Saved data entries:
● ● ● ● ● ● ●
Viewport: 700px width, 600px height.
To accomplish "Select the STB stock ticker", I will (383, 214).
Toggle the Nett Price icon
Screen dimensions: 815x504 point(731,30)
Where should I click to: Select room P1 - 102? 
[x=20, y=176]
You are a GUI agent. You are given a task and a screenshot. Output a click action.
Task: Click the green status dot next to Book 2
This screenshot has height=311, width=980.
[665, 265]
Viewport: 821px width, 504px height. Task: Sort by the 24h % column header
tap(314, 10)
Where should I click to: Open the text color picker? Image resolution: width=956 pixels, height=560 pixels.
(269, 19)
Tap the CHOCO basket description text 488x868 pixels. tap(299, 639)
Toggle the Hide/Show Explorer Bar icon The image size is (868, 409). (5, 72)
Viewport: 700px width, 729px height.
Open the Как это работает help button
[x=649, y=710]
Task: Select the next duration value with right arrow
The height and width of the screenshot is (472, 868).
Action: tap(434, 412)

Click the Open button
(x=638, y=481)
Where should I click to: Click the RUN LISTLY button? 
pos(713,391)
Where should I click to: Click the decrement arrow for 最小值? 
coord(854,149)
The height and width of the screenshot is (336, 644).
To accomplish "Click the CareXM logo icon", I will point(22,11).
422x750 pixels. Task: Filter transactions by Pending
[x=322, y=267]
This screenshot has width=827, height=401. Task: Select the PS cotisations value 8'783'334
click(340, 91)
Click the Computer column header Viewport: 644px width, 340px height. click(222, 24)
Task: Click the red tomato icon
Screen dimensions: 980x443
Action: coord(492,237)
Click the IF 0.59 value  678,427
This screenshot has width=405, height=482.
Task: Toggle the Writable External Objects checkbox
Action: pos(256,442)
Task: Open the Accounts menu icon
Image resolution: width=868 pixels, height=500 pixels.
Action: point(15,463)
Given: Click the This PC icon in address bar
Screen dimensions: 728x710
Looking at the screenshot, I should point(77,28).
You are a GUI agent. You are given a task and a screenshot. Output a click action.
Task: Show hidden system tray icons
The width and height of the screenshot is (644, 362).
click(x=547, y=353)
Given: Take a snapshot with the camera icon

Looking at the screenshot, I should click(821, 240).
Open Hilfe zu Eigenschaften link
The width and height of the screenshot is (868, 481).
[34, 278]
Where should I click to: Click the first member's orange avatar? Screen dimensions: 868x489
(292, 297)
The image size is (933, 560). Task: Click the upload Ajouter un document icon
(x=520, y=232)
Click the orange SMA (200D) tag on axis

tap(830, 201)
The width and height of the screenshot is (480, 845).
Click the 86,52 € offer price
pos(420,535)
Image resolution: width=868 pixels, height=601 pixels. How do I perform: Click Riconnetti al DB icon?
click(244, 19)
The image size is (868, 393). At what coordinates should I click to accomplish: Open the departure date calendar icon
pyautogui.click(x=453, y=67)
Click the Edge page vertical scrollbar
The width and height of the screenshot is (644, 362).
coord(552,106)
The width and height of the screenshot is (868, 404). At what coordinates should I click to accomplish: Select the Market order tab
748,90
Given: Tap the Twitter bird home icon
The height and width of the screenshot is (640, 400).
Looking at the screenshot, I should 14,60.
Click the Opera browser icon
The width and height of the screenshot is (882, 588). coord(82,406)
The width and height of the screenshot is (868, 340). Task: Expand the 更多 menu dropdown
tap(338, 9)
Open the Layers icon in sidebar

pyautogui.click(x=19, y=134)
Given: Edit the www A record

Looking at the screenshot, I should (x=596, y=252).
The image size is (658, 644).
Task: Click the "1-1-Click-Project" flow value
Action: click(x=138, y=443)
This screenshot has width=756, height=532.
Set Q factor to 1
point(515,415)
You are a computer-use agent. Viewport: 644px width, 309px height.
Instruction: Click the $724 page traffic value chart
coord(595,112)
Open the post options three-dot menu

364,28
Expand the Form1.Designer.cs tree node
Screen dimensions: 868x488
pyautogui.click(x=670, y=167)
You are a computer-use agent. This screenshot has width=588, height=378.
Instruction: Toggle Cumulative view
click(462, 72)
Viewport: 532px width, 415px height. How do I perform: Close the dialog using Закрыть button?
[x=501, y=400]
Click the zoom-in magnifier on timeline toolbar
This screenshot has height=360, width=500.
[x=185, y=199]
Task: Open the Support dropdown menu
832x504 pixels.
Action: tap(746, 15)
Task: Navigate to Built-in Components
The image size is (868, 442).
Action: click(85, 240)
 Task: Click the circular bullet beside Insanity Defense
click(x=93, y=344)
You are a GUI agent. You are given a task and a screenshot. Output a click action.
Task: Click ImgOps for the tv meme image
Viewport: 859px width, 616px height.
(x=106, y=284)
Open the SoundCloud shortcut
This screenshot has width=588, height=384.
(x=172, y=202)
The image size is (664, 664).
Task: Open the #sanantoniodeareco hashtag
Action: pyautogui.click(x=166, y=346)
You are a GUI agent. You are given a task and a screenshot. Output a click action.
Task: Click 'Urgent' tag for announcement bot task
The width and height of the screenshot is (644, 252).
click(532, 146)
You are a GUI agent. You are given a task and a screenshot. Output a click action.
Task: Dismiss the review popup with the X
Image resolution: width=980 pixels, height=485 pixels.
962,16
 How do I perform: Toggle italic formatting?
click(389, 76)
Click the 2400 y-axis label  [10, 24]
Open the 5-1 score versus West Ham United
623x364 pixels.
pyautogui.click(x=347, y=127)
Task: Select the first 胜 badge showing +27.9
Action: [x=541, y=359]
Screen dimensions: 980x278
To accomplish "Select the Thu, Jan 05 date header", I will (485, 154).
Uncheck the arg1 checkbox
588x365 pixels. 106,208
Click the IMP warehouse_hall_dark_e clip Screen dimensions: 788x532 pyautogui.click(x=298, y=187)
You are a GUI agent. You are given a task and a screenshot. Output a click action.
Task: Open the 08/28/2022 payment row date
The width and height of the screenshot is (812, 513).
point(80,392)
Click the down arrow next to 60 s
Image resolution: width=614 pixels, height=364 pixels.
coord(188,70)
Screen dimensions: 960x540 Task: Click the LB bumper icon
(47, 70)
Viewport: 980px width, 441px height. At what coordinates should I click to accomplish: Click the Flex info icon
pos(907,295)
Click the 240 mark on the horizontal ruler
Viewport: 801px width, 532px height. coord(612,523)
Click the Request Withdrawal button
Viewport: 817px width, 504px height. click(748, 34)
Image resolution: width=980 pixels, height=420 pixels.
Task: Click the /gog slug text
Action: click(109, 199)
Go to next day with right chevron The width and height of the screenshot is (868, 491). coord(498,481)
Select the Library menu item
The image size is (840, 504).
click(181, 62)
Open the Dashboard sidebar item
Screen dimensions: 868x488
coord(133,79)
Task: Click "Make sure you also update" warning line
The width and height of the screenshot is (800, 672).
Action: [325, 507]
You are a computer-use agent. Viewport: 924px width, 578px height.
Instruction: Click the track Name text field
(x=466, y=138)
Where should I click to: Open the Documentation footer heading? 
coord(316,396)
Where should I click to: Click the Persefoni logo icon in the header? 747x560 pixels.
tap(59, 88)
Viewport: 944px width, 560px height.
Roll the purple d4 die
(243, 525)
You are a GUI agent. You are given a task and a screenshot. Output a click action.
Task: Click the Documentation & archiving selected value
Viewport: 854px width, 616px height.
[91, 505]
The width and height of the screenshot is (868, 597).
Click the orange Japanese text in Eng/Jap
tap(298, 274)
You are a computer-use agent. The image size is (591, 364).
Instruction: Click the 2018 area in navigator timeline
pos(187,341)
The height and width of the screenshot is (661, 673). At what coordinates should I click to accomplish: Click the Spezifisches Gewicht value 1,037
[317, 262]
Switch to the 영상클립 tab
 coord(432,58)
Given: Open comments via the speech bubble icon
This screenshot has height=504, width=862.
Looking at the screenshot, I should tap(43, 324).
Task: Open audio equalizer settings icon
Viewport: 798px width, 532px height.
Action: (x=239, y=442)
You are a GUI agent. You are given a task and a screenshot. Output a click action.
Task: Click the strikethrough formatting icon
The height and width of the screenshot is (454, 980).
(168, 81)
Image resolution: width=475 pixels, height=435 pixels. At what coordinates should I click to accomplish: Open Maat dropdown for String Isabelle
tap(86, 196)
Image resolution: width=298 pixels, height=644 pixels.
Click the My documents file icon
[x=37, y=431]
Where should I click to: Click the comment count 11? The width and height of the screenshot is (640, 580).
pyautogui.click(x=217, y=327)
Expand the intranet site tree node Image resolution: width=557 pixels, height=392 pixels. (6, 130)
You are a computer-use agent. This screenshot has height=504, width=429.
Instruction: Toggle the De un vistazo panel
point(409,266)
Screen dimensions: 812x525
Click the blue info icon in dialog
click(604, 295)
● ● ● ● ● ● ●
◆ Exercise description ◆
List every line from the entries above in which "will" appears.

◆ Your solution ◆
To accomplish "Select the STB stock ticker", I will (383, 214).
To accomplish "Click the CareXM logo icon", I will point(22,11).
To accomplish "Select the Thu, Jan 05 date header", I will (485, 154).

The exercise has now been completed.